Alors, vous comprendrez que vous avez été trompé ; qu'un lent embrigadement vous a détourné de la Perfection pour vous faire vous prosterner face à des ombres fausses et mouvantes, séduisantes et changeantes qui nous détournent de toute vérité. On vous a inculqué des principes de tempérances, de sobriété et de modestie, on vous a appris à être humble, à respecter toute vie et culture. On vous a fait croire que notre civilisation millénaire n'était finalement qu'une contingence parmi d'autres, qu'Arathor valait bien Quel'Thalas...On a même osé murmurer que le destin du monde reposait en des mains humaines !

Et nous nous sommes lentement accommodé de ces mensonges pernicieux assénés année après année par de prétendus sages. Aujourd'hui, vous regardez la surface d'Azeroth, et elle vous semble saine et solide. Vous vous en contentez et détournez le regard, heureux de vivre selon de si bons principes, sous l'égide de toutes ces belles fables.

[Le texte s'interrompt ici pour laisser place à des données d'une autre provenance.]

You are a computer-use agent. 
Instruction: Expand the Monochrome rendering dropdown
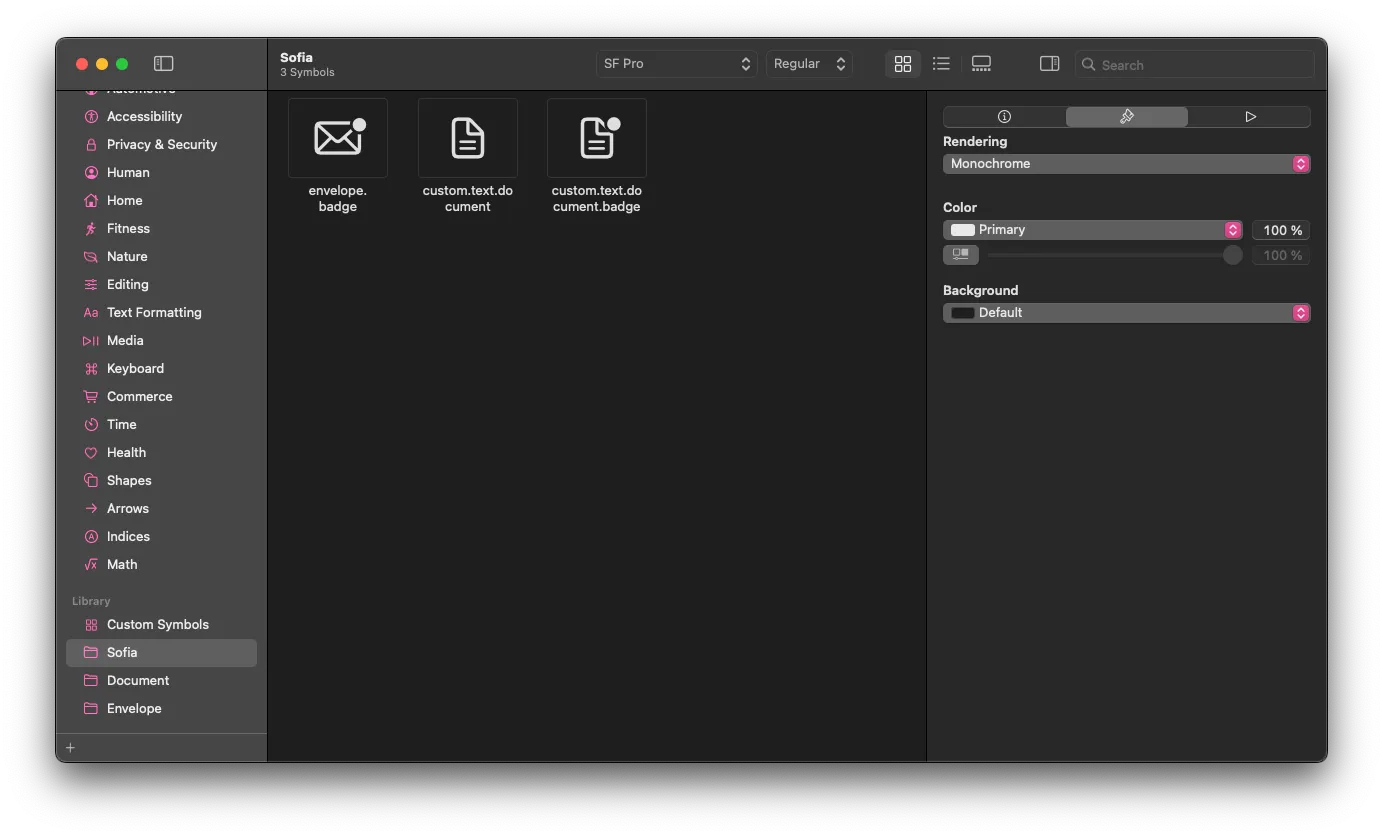click(1126, 164)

Une telle naïveté est criminelle. Nous, les élus de la fille du Soleil éternel, nous avons vu au-delà des apparences, nous les véritables sceptiques nous avons gratté cette écorce, ce verni de vertu, et contemplé de nos yeux éveillés le monde dans son effroyable nudité. Nous avons vu mille chimères s’agitant, aveugles et stupides, dans les entrailles rabougries de cette coquille vide : car Azeroth est un cadavre, un cadavre immense et grotesque rongés par le vice et sur lequel festoie jour et nuit des charognards informes. Vous connaissez ces vautours : Ils se nomment Kaldorei, Humain, nain, orcs, taurens ou encore gnomes...La liste est trop longue pour que je perdre votre temps en énumération. Tous ont en commun leur bassesse, leur médiocrité, leur imperfection repoussante qui lentement pervertit notre monde jusqu'au dessèchement.
Je ne vous dissimule pas que le point de non-retour est proche, que la maladie à peut-être déjà irrémédiablement mutilé notre havre ; toutefois, demeure dans cette tempête un ultime et inextinguible espoir, un phare dressé entre les trombes noires : Cet espoir, ce miracle, c'est le Soleil éternel, c'est notre Reine Lænwen Il'Thirien.

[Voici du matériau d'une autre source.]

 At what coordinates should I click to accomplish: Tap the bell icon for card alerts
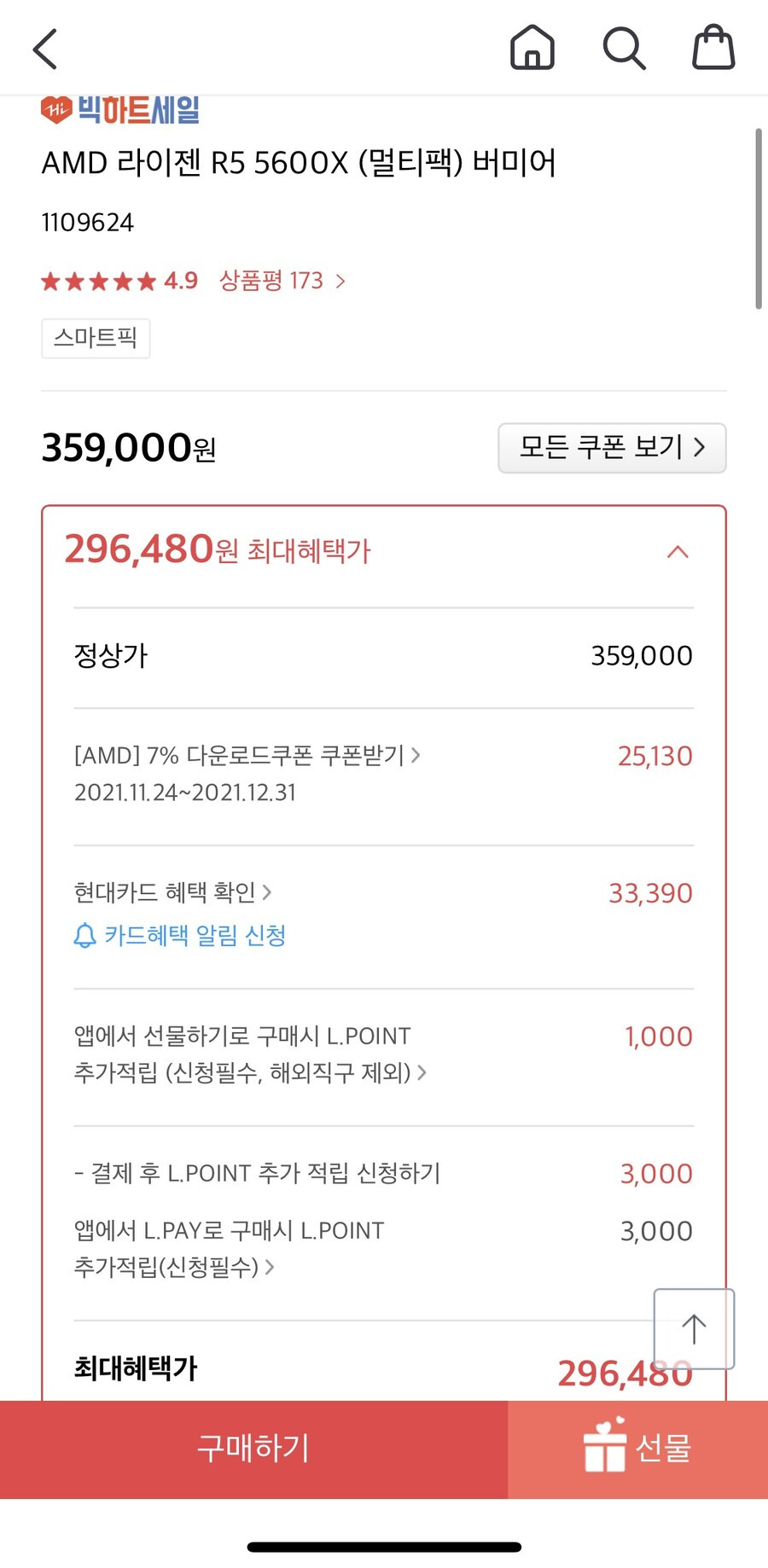click(84, 936)
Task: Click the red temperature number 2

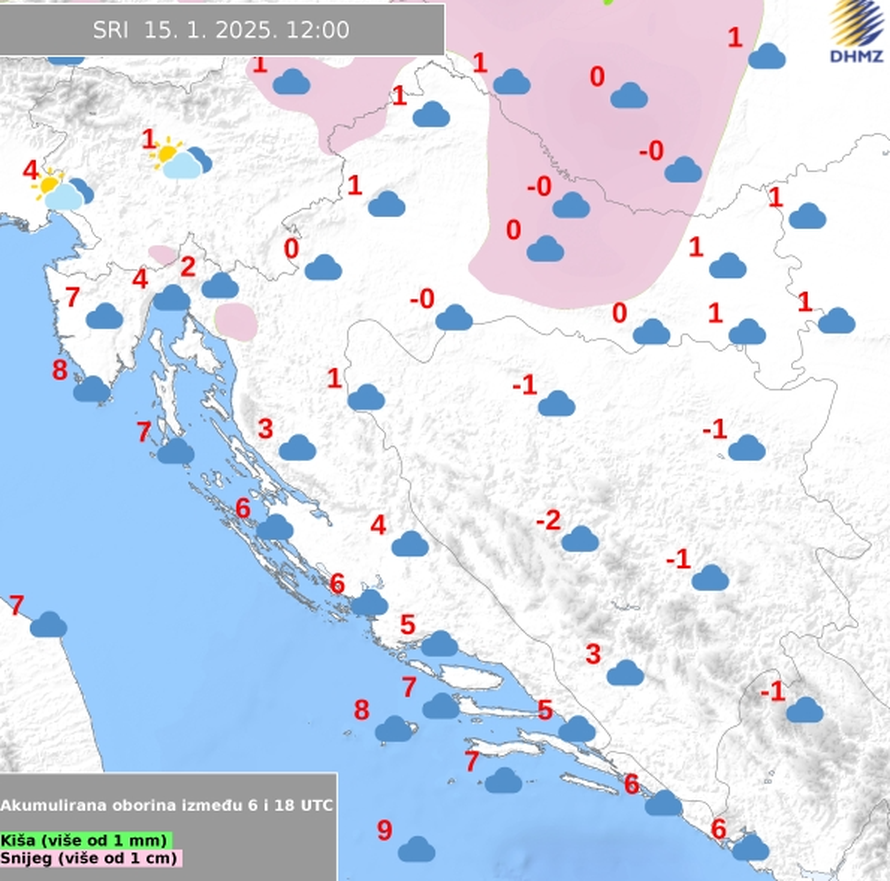Action: pos(188,267)
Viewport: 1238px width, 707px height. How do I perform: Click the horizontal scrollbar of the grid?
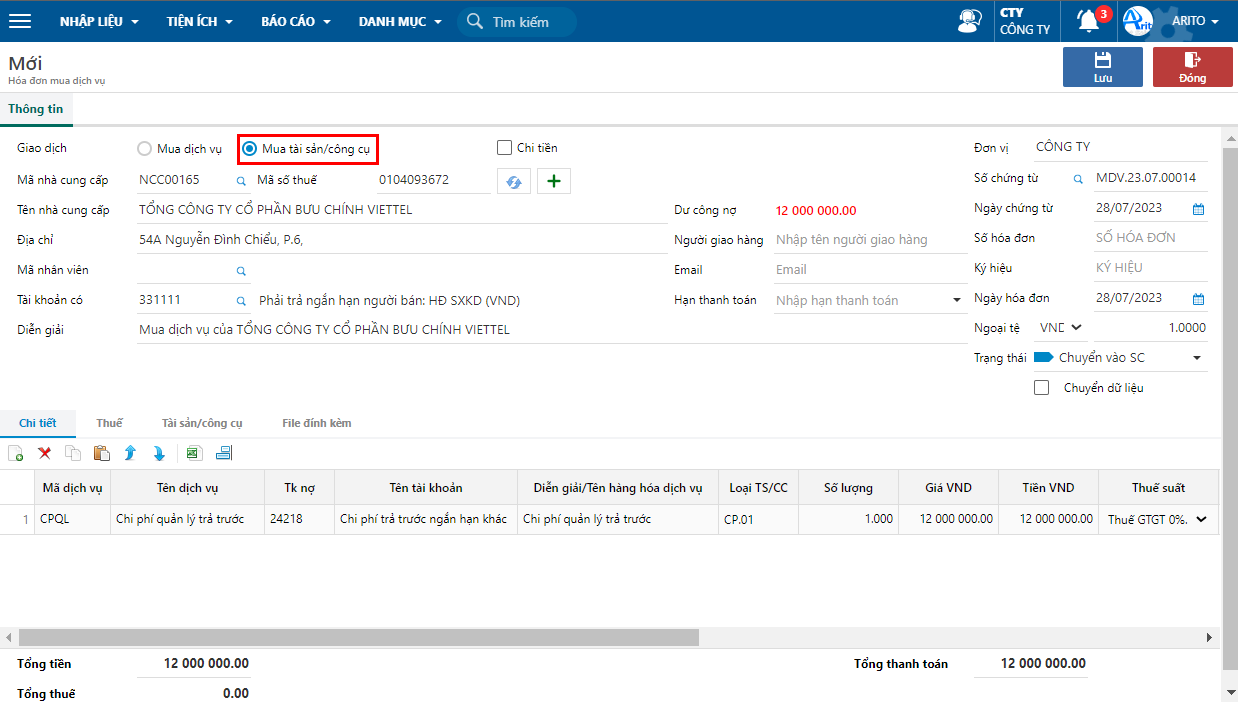[x=358, y=637]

Une introduction à l’œuvre de la cour éternelle

Notre croyance en la divinité de la Lumière des lumières relève de faits ; en cela, l’expression même de croyance est inappropriée et nous l’employons seulement pour être compris et crains des Imparfaits. Compris, car ces derniers, consumés par leur folie égoïste, sont incapables d’appréhender notre doctrine : nous l’avons vu, ils se limitent à la surface des choses et préfèrent une illusion amphigourique à la saine clarté de la réalité. En cela, ils différent peu des animaux qui se complaisent dans la fange et leur incompréhension du monde : Ils survivent, et s’en contentent. Toutefois, à la différence des Imparfaits, les animaux ne sont point dogmatiques. Ils ne cherchent pas à détruire ce dont ils ne font pas parti. Or nous savons quelle véritable motivation anime les imparfaits : La plus pure et perfide, la plus primitive jalousie. Dans les méandres inconscients de leurs âmes retorses, ils savent être voués à l’oubli et proscrit de la perfection ; alors, ils se vengent en poignardant au berceau cet idéal naissant. Ils piétinent la fleur délicate, et pour se donner des allures vertueuses blasphèment son cadavre en l’accusant de mille bassesses. Ainsi, la magie gangrenée est vouée aux gémonies sous prétexte qu’elle est l’outil du grand Ennemi ; Le nom d’Azshara est voué à l’anathème car l’on considère son œuvre uniquement à travers le prisme déformant des sauvages que l’on nomme Kaldorei, peuple dégénéré qui s’est approprié l’héritage de la grande Reine seulement pour mieux le salir et le calomnier. Leur culture simpliste, leurs rites barbares, sont l’exemple le plus éclatant du délitement d’Azeroth : Où sont les métropoles tentaculaires, les étourdissant palais de marbres, les dômes défiant les lois de la nature ? Qu’est-il advenu de l’Empire des biens-nées –Non- de notre Empire ? Il est perdu, enfoui sous la terre et l’humus, broyé par les racines des arbres révérés par la roture barbare qui a usurpé le grand ouvrage de nos pères.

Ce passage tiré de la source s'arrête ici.